We have what is called the science of metaphysics. It deals
with the contents and operations of mind, the so-called
metaphysical, in contradistinction to physics, which deals with
certain phases of substance and energy, -- matter in motion. This
sublime science of metaphysics originated far back among those
wonderful peoples who gave to us most of our present philosophy and
theology, including of course, Christianity, and to whom we have
given the title of "heathen." Many individuals, more especially
dogmatic materialistic Freethinkers, are wont to discredit the
science; but as Huxley wisely says: --
"Sound metaphysics is an amulet which renders its possessor
proof alike against the poison of superstition and the counter-
poison of shallow negation; by showing that the affirmations of the
farmer and the denials of the latter alike deal with matters about
which, for lack of evidence, nothing can be either affirmed or
denied." [from Hume]
Of course, a comprehensive consideration of the logical
relations of the agnostic principle to metaphysics would involve a
presentation of the relevant views of nearly all of the great
ancient and modern thinkers, including Xenophanes, Heraclitus,
Anaxagoras, Democritus, Protagoras, Aristotle, Parmenides, Pyrrho,
Epicurus, Arcesilaus, Bacon, and especially those of Descartes,
Locke, Berkeley, Hume, Kant, Hamilton, Mansel, Comte, Mill, Huxley,
Tyndall, and Spencer. But it is hoped that the immeasurably briefer
consideration of the relations just mentioned which space here
affords will not prove wholly inadequate.
To realize the latter, -- to trace the agnostic principle to
its origin, -- it is necessary that we became oblivious of the
physical, or outer, world and enter, for a few moments, the world
of mind. Although it may seem egotistic, I shall here write in the
first person singular. I shall do this for the sake of simplicity
and perspicuity, if not from logical necessity, -- rather the
latter; for the attentive reader will presently perceive that I
could not consistently employ either the second or the third
person.
Now, I examine my own mind, and I find that I know two things.
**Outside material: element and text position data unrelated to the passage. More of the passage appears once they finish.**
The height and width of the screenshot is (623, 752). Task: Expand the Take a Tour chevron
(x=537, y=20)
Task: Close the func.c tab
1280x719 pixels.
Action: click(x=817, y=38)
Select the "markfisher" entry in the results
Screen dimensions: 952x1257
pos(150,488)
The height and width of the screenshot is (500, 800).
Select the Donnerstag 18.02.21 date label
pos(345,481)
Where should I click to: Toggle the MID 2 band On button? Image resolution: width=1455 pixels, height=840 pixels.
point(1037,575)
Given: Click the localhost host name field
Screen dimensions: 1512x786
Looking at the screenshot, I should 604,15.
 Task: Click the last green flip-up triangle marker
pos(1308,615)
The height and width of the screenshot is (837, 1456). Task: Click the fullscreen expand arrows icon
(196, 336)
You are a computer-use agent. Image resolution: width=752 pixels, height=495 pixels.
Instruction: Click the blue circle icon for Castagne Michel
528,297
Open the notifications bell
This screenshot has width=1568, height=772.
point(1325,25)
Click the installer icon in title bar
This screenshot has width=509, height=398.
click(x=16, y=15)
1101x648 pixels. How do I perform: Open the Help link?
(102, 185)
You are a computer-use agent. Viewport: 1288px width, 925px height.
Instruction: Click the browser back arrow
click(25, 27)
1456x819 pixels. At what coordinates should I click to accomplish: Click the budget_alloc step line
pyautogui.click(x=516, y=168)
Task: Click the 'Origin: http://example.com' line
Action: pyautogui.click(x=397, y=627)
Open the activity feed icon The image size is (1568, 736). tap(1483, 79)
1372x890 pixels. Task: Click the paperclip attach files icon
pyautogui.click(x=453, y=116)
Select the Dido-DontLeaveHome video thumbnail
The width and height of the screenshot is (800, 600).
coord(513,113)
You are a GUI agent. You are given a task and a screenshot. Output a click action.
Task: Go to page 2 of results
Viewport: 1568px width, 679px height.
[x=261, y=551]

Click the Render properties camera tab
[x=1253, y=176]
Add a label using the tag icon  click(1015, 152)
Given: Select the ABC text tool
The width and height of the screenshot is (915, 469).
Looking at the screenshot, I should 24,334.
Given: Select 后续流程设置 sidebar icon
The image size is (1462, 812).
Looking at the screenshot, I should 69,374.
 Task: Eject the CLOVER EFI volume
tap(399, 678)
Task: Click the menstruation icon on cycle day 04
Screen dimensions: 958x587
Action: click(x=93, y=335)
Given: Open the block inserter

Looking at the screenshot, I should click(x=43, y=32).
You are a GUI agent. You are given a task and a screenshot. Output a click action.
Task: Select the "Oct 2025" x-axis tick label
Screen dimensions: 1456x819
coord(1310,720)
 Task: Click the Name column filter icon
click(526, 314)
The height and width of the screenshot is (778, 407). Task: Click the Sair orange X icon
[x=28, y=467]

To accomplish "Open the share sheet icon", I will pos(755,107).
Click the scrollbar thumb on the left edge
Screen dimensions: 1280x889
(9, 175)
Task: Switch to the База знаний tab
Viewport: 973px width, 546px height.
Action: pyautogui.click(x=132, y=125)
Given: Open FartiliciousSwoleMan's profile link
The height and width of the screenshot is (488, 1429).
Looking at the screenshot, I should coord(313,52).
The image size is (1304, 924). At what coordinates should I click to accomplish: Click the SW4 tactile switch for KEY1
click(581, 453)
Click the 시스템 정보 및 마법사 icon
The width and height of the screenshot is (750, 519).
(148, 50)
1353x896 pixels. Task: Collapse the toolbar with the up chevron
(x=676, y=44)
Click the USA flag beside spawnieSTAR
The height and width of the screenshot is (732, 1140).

First, I know that I exist. How do I know this? Because "I
examine." How could I examine if I did not exist? In other words,
I am conscious; therefore, I exist -- "I think, hence I am."
Second, I perceive that my stream of consciousness is subject to
continuous interruptions, or changes; and these interruptions, or
changes, I call phenomena. Now, these two things, -- the perception
of my existence and the perception of phenomena, -- in other words,
these states of consciousness, or "psychoses," -- are what I know.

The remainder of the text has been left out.